NAIROBI, Monday Dec, 8: The government has refuted claims that Kenya Power backdated bills to recover more than Sh10 billion deferred in fuel costs last year.
Energy Cabinet Secretary Charles Keter on Monday blamed the high tarrifs on a billing fluctuation following an upgrade in the billing mechanism by the power utility.
According to media reports, Kenya Power said it under-charged consumers last year by not passing on the full costs it incurred on fuel. A lawyer claims that was done for political exigency 2017 being an election year.
The costs followed the power firm's decision to switch on expensive diesel generators to bridge deficits occasioned by a prolonged drought.

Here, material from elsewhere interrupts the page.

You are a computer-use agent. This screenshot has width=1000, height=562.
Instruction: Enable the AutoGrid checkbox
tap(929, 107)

Kenya Power delayed the passing on of costs to consumers in line with a silent Government policy implemented last year on many basic commodities during the electioneering period.
The power distributor disclosed the impact of the drought in cost of power in its annual report shows Sh10.1 billion as recoverable fuel costs.

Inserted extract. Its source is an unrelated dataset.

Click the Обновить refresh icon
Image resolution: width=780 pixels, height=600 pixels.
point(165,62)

The allegations of inflated bills triggered reactions from consumers who demanded a relief from the new power charges.
On January 5, Lawyer Apolo Mboya acting on behalf of consumers wrote to the Competition Authority of Kenya complaining protesting abuse of market dominance by Kenya Power to ‘overcharge’.

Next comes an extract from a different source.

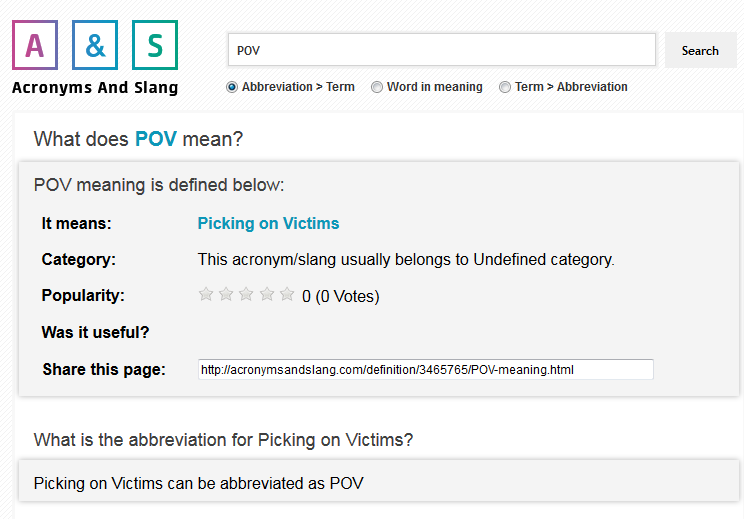Image resolution: width=744 pixels, height=519 pixels.
Task: Select 'Abbreviation > Term' radio option
Action: tap(232, 87)
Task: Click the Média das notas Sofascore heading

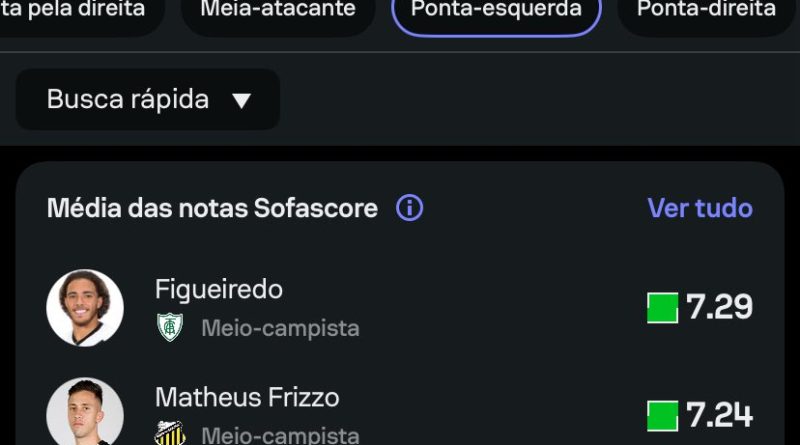Action: point(212,208)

“In the month of November/December 2017, several consumers started receiving inflated power bills from Kenya Power and Lighting. It later emerged that KPLC was indeed recovering Sh8.1b backdated bills from electricity consumers allegedly incurred on diesel geration in the year 2017 but were not factored in the monthly charges while the government sought to keep a lid on utilities in an election year,” says Apollo in a letter to Competition Authority of Kenya.
“The actions of KPLC contravened the provisions of competition act by misleading consumers by making false or misleading representation with respect to the price of goods or services contrary to the law,” he said.
Apollo further writes that through the alleged adjustments, KPLC "engaged in conduct that is, in all circumstances, unconscionable contrary to section 56 and 57 of the Competition Act No 12 of 2010."
“Due to the urgency justified by the fact that serious irreparable damage may be caused to the public interest, the Competition Authority, be pleased to order an immediate interim relief from payment of the said inflated electricity bill,” he tells the authority.
The lawyer warns that non-reversal of the inflated bills will result in court action.
During a press briefing on Monday, Energy CS Charles Keter disclosed that Kenya Power had asked customers who had complaints to visit Kenya Power offices for assessment and review.